The Scottish National Gallery’s collection of prints and drawings has been built up through purchase, donation and bequest over many years. The generosity of supporters, donors, funding bodies and organisations has together helped to make the continued growth of this much treasured collection possible.

Works of art on paper make up the largest area of the Gallery’s permanent collection, comprising around 30,000 prints, drawings, watercolours, sketchbooks, and antiquarian volumes. When not on display, this vast resource is made available to the general public in the Prints and Drawings Study Room at the Scottish National Gallery.

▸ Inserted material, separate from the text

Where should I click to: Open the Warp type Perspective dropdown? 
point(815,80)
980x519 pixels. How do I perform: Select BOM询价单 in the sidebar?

Pamela Long among the 2014 MacArthur Fellows

Posted in books by Editor on September 18, 2014

I take inordinate pleasure each fall in seeing who’s included among the year’s MacArthur Fellows. It is inevitably a stimulating assortment of individuals producing intriguing work across wide-ranging scholarly, artistic, and cultural fields. I was especially happy to find Pamela Long among the 2014 recipients. I know only her work (particularly Openness, Secrecy, Authorship), but it’s encouraging to see this kind of recognition and substantive financial support go to an independent scholar. To the extent that the MacArthur ‘Genius Awards’ receive mainstream press coverage, one might at least hope that it gives the public a glimpse of another model of what it means to be a scholar (including the challenges). While Long’s current project focuses on the infrastructure of Renaissance Rome, it will, I imagine, be of interest to scholars addressing the Eternal City in the eighteenth-century, too. CH

From the MacArthur Foundation:

Pamela O. Long is an independent historian of science and technology who is rewriting the history of science, demonstrating how technologies and crafts are deeply enmeshed in the broader cultural fabric. Through meticulous analysis of textual, visual, antiquarian, and archival materials from across Europe, Long investigates how literacy, language, authorship, trade secrecy, and patronage regulated the interactions of scholars, artisans, architects, and engineers of the early modern period.

Her prize-winning book, Openness, Secrecy, Authorship: Technical Arts and the Culture of Knowledge from Antiquity to the Renaissance (2001), presents groundbreaking analysis of the co-evolution of artisans as writers and technological openness as an ideal in scientific inquiry. Long illustrates the complex relationship between authorship and the ownership of intellectual property; the act of authorship simultaneously makes information public—at least to those with access to the text—and asserts the author’s ownership of that information. Her second sole-authored book, Artisan/Practitioners and the Rise of the New Sciences, 1400–1600 (2011), revisits a central issue in the history of science: the influence of artisans, craftsmen, and engineers on the introduction of empirical methodologies into science. Long discards the historical framing of dichotomies—artist or scholar, practice or theory—by identifying arenas of communication and collaboration among individuals arrayed across a continuum from artisan to scholar.

Her work in progress is a cultural history of engineering in Rome between 1557 and 1590. Long connects the humanistic study of ancient texts and artifacts by sixteenth-century Romans to their development of innovative approaches to engineering problems like flood control—a linkage not commonly recognized among historians and philosophers. In works ranging from academic treatises to booklets for a general audience, Long has changed our understanding of the artisanal and intellectual heritage of modern science.

Pamela O. Long received a B.A. (1965), M.A. (1969), and Ph.D. (1979) from the University of Maryland, College Park, and an M.S.W. (1971) from Catholic University of America. She has held a series of fellowships and visiting positions at prestigious institutions, including Princeton University, the Getty Research Institute, the American Academy in Rome, the Folger Shakespeare Library in Washington, D.C., and the National Humanities Center.